Source: The GUSTO IIb investigators. A clinical trial comparing primary coronary angioplasty with tissue plasminogen activator for acute myocardial infarction. N Engl J Med 1997;336:1621-1628.

The authors investigated the ongoing controversy regarding the most appropriate acute revascularization therapy used in patients with acute myocardial infarction (AMI)—percutaneous transluminal coronary angioplasty (PTCA) vs. thrombolytic therapy with tissue plasminogen activator (TPA). In a substudy of the GUSTO IIb trial, the authors randomly assigned 1138 patients with AMI—based upon the presence of chest pain of less than 12 hours duration and ST segment elevation on the electrocardiogram—from 57 hospitals to either primary PTCA (565 patients) or accelerated ("front-loaded") TPA (573 patients). The composite end point of the study included death, nonfatal reinfarction, and nonfatal disabling stroke, all occurring within 30 days of the AMI.

Patients in both treatment groups tended to be middle-aged males without hypotension or pulmonary congestion on presentation. Of those patients assigned to primary PTCA therapy, 83% were candidates for such treatment and underwent angioplasty 1.9 hours after ED arrival for a total elapsed time from chest pain onset to therapy of 3.8 hours. Ninety-eight percent of the patients assigned to thrombolytic therapy received TPA 1.2 hours after hospital arrival, with a total elapsed time from symptom onset to thrombolytic agent administration of 3.0 hours. The occurrence of the composite end point was encountered significantly less often in the PTCA group (9.6%) compared to the TPA group (13.7%) at 30 days; no significant difference in composite end-point rate was noted at six months. When the individual components of the composite end point at 30 days were considered separately, the incidence of death (5.7% vs 7%), infarction (4.5% vs 6.5%), and stroke (0.2% vs 0.9%) occurred at statistically similar rates for both treatment groups—PTCA and TPA, respectively.
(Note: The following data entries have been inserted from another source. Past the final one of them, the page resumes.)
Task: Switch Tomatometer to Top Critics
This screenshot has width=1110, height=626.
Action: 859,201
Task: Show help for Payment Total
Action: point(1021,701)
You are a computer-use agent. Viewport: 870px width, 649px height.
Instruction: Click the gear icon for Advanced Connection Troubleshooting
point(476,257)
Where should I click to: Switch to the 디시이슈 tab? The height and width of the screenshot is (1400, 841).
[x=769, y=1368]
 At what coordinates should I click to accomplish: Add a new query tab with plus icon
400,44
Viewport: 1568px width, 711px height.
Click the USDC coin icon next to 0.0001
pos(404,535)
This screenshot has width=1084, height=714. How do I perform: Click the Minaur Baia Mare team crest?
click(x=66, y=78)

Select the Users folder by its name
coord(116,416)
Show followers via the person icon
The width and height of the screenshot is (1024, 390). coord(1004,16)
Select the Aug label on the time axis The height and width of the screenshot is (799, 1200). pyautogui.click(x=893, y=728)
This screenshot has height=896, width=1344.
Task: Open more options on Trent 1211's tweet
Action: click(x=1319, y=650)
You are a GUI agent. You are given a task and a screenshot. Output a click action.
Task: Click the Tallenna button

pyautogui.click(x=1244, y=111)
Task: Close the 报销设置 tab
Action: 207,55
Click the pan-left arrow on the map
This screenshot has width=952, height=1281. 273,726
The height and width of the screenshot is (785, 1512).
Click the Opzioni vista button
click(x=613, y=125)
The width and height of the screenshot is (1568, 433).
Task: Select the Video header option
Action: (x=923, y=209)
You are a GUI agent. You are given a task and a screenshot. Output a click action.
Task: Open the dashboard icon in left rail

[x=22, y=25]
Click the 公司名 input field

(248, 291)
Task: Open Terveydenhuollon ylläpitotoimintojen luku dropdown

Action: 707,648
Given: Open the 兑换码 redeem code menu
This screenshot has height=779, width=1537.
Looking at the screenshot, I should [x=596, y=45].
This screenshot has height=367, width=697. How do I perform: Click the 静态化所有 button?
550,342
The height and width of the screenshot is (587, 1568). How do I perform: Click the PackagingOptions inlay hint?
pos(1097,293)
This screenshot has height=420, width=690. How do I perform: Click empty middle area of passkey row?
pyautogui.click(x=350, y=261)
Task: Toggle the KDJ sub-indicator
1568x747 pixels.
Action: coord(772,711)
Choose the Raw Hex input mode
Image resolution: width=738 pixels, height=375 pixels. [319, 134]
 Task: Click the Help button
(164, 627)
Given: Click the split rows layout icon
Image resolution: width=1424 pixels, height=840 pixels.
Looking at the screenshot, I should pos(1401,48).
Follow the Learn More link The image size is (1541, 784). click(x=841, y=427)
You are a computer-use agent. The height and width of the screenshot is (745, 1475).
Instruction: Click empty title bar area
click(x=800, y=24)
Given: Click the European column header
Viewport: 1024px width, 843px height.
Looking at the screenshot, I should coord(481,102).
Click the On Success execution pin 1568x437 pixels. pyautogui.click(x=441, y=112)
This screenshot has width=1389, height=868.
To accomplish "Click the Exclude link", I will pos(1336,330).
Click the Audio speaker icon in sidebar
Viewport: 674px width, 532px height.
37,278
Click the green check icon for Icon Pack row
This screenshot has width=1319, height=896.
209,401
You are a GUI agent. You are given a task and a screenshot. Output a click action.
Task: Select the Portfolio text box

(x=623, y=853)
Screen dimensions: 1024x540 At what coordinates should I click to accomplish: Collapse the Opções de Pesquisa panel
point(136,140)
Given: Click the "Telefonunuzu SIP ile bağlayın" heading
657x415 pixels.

COMMENT BY WILLIAM J. BRADY, MD

This study suggests that PTCA offers a small-to-moderate, short-term advantage over TPA in the acute treatment of AMI. However, several issues concerning this conclusion warrant further discussion. First, this question has been the focus of numerous other reports and debates. Unfortunately, the reports are somewhat heterogeneous in their construction (e.g., differing therapies, study sites, outcome measures, etc.), making absolute, all-encompassing recommendations impossible and thus providing fuel for further debate. Second, the question of technical expertise should be considered. In this study, the vast majority of physicians performed at least 75 procedures per year; these results may not generalize to smaller-volume centers with less-experienced operators (i.e., less than 50 cases per year). Third, another systems issue regarding time-to-arrival in the catheterization laboratory must be considered. In certain centers, PTCA may not be available, necessitating rapid transfer to another facility; alternatively, in centers with PTCA capability, the catheterization laboratory may not be in operation at the time of the patient’s arrival, particularly a consideration at night and during weekends. Finally, certain patients described as "high-risk" thrombolytic agent candidates (e.g., history of stroke, significant hypertension on presentation, elderly, anterior AMI, pulmonary edema, or cardiogenic shock) may be better served with PTCA.

This article should not be considered the final word on the subject, but it should be considered another step in the continuing exploration of this issue. In acute care medicine, the choice of therapies must be made in light of the individual patient’s presentation, the expertise of the consultant, and the capability of the specific center. This report should not dissuade the clinician from using TPA or other thrombolytic agents in all cases of AMI. In fact, certain patients may be more appropriately served with the rapid administration of TPA in the ED compared to transfer to the catheterization laboratory for PTCA.